O modelo II foi importante sobretudo para corrigir a análise no locus Pgm, onde a correlação genética negativa entre os gâmetas foi mais acentuada (Fesp = –0,079). A escolha da diferença entre as frequências no pólen (estimadas por análise familiar) e nas plantas jovens, para determinação dos Δxi, resulta de serem as que provavelmente têm menor erro de amostragem, dada a dimensão da mesma (304 indivíduos). O valor de F neste locus, para os adultos (figura 5.3), é provavelmente um reflexo da amostragem limitada (60 indivíduos).

A possibilidade de haver contaminantes entre famílias, não detectados, é uma fonte de erro nestas frequências que seria evitada se se assegurasse que a colheita das sementes era feita directamente na árvore.


B — Implicações para a formação de híbridos

Na secção anterior deduziram-se aspectos da biologia da reprodução de azinheiras e sobreiros que podem considerar-se também factores relevantes para a formação de híbridos entre estas duas espécies.

Considerando que a possibilidade de ocorrer um híbrido implica uma exposição substancial duma das espécies ao pólen da outra espécie, e que os indivíduos mais próximos topograficamente e com data de floração próxima são os mais representados na descendência, então o risco de hibridismo será mais previsível se se verificarem cumulativamente:

i) sobreiros precoces na imediata vizinhança de azinheiras tardias,

ii) pólen daqueles a atingir estigmas receptivos destas (eventualmente vice-versa), e

iii) suficiente compatibilidade entre indivíduos.

A condição ii dependerá fortemente das datas de floração em cada ano, sendo os anos com um período de tempo significativo de sobreposição entre as florações das duas espécies os que requerem maior atenção. As condições i e iii são relativas ao grau de risco de hibridismo e justificariam um estudo especializado nos casos que correspondam à condição i. No caso dos três povoamentos mistos estudados, há muitos contactos próximos entre indivíduos das duas espécies (cf. Apêndice I secção B), mas é possível que em nenhum caso houvesse simultaneidade de floração entre árvores contíguas (pelo menos na Mitra isso é certo para 1998 [Varela et al. em preparação]).

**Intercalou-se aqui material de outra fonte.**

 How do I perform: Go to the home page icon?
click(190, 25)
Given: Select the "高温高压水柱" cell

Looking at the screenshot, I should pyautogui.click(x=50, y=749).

A existência de selecção estabilizante, sugerida no presente trabalho tanto para o locus Pgm de azinheira (correlação negativa entre gâmetas) como para o Pgi-B de sobreiro (eliminação preferencial de plantas homozigóticas), não deve generalizar-se a outros loci que em cada espécie são monomórficos e nas linhagens híbridas passam a ser heterozigóticos. Por recombinação nos híbridos, dá-se início a novas combinações genotípicas interespecíficas que normalmente são inconsistentes adaptativamente (quando não o sejam, dá-se a oportunidade para surgir uma nova hibri-espécie), que quando muito tenderão a reconstituir as espécies originais por retrocruzamento (cf. parte II secção A2).

A amostragem de materiais orientada por estas hipóteses sobre os riscos de hibridação, desde que se aumente a informação sobre a sua plausibilidade, pode vir a ser uma abordagem complementar à do rastreio de proveniências (cf. parte II, secção D1), e a obrigatoriedade de acompanhar o progresso nesta linha de análise com um estudo mais aprofundado da biologia de reprodução intra-específica, se possível com um grande número de loci, transcende até a própria temática do hibridismo, embora lhe seja interdependente.